Split the main LearnBase.jl file into smaller source files with more specific concepts. For example, I'd like to review the Cost interface in a separate file called costs.jl. Similarly, we could move the data orientation interface to a separate file orientation.jl and include these two files in LearnBase.jl.
Can we get rid of all exports in the module? I understand that this module is intended for use by developers who would import LearnBase; const LB = LearnBase in their code. Exporting all the names in LearnBase.jl can lead to problems downstream like the fact that LossFunctions.jl was not exporting the abstract SupervisedLoss type, and then users of LossFunctions.jl would also need to import LearnBase.jl just to get access to the name. My suggestion here is to define the interface without exports. And then each package in JuliaML can export the relevant concepts.
The interface for learning models is currently spread over various different Julia ecosystems.

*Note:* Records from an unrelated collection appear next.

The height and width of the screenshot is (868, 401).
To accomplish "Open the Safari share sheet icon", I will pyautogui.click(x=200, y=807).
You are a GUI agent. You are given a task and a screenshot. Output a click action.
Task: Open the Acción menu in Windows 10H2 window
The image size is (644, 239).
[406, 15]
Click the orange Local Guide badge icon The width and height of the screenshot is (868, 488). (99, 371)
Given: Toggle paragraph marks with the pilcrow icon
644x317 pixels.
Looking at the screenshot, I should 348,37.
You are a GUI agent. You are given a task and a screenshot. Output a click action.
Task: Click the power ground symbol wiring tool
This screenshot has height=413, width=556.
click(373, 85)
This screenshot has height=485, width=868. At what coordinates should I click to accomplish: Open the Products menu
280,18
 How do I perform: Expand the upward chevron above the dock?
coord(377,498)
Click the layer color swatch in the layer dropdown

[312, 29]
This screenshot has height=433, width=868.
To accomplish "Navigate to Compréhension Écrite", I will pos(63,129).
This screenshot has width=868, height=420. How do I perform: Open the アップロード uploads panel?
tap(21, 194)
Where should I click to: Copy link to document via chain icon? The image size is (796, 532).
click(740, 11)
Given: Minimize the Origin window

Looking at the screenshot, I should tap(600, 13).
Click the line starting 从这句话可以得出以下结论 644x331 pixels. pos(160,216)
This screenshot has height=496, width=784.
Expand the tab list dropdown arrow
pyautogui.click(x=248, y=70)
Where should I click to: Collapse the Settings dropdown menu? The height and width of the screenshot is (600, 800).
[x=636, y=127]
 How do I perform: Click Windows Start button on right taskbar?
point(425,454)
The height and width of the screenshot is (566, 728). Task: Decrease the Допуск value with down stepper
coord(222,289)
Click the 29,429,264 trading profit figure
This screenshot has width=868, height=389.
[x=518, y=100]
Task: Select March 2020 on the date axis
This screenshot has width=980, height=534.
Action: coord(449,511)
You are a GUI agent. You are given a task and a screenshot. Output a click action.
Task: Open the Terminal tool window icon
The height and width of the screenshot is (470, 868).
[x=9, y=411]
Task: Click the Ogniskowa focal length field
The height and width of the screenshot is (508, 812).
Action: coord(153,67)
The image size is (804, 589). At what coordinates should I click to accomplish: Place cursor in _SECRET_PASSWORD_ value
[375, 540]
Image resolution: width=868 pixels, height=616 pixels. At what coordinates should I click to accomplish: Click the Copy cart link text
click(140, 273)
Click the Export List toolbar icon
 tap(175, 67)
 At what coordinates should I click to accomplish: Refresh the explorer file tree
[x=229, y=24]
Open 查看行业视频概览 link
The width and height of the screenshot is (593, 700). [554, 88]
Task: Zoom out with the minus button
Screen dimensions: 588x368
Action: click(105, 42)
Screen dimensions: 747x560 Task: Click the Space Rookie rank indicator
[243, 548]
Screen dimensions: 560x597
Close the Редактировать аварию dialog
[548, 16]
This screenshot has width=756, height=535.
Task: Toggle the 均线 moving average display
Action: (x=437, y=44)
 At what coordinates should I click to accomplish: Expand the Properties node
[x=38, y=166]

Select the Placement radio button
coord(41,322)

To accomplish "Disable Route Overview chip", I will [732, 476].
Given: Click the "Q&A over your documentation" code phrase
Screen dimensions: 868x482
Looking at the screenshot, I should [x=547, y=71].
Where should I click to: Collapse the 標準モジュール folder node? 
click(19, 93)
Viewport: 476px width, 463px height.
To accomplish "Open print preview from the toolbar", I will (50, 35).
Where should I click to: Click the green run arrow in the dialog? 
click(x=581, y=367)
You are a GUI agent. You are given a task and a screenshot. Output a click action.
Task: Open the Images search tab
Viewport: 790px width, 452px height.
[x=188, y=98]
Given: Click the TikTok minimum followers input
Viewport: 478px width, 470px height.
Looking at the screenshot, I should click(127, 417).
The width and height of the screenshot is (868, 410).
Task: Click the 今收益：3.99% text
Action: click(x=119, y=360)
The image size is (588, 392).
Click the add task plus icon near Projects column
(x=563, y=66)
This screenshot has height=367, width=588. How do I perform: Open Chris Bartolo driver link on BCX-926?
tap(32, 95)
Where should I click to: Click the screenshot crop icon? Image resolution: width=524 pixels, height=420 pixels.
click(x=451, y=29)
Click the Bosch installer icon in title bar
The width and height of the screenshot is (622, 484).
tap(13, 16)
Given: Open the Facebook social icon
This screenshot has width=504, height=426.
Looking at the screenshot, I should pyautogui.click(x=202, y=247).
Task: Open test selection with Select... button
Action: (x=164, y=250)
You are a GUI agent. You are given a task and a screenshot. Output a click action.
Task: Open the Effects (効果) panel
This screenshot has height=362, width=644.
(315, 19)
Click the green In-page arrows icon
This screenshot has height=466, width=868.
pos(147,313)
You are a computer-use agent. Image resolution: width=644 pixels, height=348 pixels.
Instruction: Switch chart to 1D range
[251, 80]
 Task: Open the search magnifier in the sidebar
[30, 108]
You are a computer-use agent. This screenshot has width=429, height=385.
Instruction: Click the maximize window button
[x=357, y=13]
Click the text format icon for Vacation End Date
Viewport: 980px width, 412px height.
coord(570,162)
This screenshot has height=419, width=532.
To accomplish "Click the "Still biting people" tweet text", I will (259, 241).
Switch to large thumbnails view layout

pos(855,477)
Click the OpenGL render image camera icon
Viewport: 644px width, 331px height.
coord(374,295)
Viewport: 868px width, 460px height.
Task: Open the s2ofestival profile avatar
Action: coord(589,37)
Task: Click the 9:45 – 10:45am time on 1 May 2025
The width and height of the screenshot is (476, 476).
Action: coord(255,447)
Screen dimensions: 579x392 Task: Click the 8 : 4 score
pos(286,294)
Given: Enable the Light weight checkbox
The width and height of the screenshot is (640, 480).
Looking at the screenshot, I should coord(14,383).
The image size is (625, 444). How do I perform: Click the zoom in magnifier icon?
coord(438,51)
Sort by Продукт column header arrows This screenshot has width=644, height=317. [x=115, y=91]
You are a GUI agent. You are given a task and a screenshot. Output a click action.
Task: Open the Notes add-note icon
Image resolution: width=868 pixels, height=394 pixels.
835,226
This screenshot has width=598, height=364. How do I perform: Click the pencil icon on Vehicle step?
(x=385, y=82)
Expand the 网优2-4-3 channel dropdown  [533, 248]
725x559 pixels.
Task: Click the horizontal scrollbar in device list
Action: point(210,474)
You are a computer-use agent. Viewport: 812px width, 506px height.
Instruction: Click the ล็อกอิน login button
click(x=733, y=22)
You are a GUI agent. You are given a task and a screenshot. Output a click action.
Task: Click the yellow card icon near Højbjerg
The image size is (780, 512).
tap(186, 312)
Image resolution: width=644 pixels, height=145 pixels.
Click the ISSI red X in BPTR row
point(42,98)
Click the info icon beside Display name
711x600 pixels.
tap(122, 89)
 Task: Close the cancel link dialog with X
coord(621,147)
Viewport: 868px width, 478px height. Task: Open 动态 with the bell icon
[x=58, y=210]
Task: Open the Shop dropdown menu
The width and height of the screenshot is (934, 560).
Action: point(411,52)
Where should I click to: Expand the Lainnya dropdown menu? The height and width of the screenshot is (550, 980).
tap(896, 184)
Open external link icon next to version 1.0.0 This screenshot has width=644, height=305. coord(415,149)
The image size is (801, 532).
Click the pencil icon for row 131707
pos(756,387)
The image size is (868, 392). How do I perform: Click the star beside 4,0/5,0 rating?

In most cases, there are two functions that developers need to implement (e.g. fit/predict, model/update, fit/transform). I would like to do a literature review on the existing approaches, and generalize this to transfer learning settings. This generalization shouldn't force users to subtype their models from some Model type. A traits-based interface is ideal for developers who want to plug their models after the fact, and developers interested in fitting entire pipelines (e.g. AutoMLPipeline.jl).

I would like to start addressing (1) and (2) in the following weeks. In order to address (3) I need more time to investigate and brainstorm a more general interface.

The text was updated successfully, but these errors were encountered:

juliohm · 2020-04-15T13:44:02Z

Issues (1) and (2) have been addressed. The next step in the roadmap is a literature review on existing interfaces for learning models.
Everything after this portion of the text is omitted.